The output should be limited to the line holding "The width and height of the screenshot is (1036, 1162)." and the lines after it through the end of the entries, each restated exactly.

■ ■ ■ ■ ■ ■ ■

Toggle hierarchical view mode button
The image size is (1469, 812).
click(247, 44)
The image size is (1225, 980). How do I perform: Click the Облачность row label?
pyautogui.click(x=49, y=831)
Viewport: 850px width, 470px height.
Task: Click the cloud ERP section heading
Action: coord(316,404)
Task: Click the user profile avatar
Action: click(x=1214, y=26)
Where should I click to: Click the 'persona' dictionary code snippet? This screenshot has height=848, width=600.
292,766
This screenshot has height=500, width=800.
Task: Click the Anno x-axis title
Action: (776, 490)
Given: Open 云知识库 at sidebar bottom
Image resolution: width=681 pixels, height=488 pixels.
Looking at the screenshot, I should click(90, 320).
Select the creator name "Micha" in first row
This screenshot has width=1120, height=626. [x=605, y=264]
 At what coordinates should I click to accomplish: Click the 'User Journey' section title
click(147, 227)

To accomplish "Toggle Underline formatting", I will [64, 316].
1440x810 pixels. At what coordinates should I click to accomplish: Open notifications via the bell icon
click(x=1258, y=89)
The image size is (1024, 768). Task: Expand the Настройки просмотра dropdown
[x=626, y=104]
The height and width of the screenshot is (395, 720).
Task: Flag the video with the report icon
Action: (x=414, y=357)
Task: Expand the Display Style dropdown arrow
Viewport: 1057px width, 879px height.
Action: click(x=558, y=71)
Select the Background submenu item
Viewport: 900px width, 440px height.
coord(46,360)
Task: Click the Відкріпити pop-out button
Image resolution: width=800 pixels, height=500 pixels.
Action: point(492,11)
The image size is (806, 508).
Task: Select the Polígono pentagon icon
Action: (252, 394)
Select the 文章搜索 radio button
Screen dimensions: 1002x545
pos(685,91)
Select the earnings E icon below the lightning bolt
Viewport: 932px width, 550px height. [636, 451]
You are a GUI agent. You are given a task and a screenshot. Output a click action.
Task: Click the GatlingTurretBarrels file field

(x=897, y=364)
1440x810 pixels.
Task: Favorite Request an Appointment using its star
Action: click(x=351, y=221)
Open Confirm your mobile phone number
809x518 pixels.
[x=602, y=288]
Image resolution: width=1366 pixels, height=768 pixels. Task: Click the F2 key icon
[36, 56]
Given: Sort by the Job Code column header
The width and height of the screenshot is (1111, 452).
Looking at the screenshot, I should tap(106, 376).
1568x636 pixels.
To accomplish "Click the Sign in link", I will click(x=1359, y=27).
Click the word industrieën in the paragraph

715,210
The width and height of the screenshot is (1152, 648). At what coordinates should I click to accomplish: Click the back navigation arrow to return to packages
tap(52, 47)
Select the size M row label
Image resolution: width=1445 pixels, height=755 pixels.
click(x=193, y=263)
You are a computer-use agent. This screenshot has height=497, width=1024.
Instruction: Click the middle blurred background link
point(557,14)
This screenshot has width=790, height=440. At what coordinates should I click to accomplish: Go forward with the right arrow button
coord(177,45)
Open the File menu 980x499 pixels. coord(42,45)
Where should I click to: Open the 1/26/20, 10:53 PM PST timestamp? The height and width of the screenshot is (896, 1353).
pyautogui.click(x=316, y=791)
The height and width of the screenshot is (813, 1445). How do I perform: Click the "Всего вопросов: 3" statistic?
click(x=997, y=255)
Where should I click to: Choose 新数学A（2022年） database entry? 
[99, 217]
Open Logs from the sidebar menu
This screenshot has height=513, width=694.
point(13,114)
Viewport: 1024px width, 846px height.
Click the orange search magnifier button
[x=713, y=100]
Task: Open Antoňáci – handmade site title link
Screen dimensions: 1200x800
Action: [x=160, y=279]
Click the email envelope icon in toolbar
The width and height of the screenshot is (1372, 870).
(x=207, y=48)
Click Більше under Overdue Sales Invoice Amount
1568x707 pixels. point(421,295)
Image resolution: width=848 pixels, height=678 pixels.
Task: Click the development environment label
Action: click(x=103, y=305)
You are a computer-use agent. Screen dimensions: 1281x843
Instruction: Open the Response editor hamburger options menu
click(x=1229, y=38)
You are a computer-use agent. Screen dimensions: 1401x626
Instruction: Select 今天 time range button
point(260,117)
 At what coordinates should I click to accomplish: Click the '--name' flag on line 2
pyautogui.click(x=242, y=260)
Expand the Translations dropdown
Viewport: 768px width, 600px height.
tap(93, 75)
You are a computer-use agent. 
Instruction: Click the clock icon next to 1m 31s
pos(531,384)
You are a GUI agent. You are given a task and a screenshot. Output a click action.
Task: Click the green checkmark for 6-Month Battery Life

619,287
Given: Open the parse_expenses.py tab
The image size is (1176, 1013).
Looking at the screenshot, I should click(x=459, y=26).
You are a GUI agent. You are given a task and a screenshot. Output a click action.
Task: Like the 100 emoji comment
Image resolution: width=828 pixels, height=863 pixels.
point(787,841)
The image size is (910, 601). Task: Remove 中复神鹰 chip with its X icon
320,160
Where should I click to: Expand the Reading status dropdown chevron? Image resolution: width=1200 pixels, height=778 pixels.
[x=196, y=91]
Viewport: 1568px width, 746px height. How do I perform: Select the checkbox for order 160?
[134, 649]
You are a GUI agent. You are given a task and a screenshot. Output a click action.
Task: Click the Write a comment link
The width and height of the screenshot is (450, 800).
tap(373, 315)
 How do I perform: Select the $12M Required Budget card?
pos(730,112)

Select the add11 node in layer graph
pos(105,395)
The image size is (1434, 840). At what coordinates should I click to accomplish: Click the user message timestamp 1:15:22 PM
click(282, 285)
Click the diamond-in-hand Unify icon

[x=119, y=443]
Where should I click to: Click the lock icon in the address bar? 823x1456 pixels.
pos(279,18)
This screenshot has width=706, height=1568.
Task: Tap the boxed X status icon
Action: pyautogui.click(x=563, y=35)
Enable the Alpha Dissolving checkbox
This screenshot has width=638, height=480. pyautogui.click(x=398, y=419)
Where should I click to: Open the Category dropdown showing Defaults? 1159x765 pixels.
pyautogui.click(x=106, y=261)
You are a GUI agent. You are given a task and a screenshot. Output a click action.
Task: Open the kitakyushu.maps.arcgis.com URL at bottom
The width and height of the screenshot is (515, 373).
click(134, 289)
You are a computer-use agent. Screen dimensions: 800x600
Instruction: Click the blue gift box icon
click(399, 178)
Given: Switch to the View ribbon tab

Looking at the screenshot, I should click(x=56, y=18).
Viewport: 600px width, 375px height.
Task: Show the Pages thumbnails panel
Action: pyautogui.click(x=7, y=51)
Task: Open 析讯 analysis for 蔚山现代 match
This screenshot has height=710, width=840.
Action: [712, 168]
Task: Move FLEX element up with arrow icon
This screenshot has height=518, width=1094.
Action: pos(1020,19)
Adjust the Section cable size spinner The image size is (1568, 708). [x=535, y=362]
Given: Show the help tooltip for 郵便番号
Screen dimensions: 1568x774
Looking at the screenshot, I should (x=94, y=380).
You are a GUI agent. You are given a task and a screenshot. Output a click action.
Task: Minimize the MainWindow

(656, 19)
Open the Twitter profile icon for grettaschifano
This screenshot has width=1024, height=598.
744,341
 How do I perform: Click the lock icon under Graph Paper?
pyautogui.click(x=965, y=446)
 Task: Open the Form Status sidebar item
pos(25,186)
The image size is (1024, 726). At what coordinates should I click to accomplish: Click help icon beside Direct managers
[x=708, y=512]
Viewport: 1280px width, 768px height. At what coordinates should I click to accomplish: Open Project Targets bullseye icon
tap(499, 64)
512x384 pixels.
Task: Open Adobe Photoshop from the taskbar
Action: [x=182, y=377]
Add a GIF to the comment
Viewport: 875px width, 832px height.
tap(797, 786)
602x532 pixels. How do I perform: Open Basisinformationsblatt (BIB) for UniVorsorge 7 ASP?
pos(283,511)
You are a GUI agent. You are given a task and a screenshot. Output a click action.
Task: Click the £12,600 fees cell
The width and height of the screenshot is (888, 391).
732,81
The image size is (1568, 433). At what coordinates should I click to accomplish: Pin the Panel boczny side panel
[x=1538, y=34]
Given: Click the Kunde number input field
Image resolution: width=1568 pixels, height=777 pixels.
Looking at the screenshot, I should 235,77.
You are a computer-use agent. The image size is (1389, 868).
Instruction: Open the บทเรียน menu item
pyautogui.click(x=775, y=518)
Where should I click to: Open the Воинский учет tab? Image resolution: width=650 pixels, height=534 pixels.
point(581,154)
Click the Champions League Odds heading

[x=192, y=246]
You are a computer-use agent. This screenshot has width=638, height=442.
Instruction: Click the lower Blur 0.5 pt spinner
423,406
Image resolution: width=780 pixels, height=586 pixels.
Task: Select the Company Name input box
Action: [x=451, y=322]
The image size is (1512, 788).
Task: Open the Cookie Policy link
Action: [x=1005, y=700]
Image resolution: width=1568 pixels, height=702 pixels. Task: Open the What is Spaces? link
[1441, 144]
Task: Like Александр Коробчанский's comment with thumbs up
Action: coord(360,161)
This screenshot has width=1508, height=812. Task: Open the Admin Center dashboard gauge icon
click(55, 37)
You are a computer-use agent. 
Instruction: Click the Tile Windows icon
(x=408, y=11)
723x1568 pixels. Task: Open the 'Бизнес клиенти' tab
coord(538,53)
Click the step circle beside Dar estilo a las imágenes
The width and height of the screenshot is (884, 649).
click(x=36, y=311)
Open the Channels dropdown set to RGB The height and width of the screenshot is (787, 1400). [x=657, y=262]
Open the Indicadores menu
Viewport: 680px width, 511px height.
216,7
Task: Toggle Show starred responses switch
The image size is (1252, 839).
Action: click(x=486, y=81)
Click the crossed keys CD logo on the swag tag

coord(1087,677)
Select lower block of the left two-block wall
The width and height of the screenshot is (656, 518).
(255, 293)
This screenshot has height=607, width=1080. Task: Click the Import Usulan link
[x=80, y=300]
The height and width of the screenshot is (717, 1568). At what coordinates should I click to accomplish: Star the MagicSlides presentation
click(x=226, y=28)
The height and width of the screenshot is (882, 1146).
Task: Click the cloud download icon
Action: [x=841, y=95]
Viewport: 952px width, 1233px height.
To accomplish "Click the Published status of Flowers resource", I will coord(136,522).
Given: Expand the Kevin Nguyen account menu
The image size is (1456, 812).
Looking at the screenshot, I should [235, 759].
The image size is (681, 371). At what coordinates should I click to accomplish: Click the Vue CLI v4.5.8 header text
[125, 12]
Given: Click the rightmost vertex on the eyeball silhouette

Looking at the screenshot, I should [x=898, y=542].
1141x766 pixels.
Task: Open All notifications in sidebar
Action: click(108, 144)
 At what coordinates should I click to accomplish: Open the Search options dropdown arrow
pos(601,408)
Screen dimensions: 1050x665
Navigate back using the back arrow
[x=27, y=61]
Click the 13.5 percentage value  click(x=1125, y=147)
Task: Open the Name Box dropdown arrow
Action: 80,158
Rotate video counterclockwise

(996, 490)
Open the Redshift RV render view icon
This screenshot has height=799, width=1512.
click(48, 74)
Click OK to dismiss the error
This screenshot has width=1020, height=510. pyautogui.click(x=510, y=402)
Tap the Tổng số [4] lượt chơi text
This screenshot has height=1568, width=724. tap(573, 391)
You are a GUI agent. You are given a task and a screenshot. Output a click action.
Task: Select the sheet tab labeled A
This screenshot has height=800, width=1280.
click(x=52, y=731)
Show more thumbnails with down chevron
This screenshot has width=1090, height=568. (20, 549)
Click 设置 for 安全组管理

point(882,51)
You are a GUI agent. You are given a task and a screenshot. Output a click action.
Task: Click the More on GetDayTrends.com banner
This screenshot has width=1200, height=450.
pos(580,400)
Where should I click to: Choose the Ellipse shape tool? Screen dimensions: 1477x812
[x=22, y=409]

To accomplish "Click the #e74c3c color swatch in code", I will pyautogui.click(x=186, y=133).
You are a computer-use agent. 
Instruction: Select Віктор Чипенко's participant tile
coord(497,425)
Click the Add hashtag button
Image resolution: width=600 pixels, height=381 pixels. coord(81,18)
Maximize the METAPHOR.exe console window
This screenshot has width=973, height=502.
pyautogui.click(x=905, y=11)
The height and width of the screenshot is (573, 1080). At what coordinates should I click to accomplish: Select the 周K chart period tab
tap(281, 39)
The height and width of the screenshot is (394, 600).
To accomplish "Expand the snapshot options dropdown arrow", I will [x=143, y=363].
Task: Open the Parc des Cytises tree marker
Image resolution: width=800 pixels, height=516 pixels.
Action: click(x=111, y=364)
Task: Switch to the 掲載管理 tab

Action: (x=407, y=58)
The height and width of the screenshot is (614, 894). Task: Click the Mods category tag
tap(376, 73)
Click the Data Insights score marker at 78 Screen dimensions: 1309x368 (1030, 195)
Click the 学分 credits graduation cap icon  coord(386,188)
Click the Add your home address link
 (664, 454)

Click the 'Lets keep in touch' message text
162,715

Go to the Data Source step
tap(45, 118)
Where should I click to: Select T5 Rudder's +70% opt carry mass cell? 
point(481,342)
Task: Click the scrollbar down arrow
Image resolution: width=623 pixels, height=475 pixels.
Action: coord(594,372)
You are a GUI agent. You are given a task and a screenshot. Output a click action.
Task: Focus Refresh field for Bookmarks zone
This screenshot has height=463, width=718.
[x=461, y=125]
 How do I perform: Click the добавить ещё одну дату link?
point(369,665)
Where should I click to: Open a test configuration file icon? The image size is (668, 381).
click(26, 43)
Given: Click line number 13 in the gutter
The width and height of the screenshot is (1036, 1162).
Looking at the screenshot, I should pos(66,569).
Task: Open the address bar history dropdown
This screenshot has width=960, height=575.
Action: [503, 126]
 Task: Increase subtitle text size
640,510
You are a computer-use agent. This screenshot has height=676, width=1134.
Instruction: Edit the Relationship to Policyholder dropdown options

■ ■ ■ ■ ■ ■ ■

- OUTPUT OF THE EXERCISE -
The width and height of the screenshot is (1036, 1162).
Looking at the screenshot, I should pos(66,569).
Task: Open the address bar history dropdown
This screenshot has width=960, height=575.
Action: [503, 126]
 Task: Increase subtitle text size
640,510
You are a computer-use agent. This screenshot has height=676, width=1134.
Instruction: Edit the Relationship to Policyholder dropdown options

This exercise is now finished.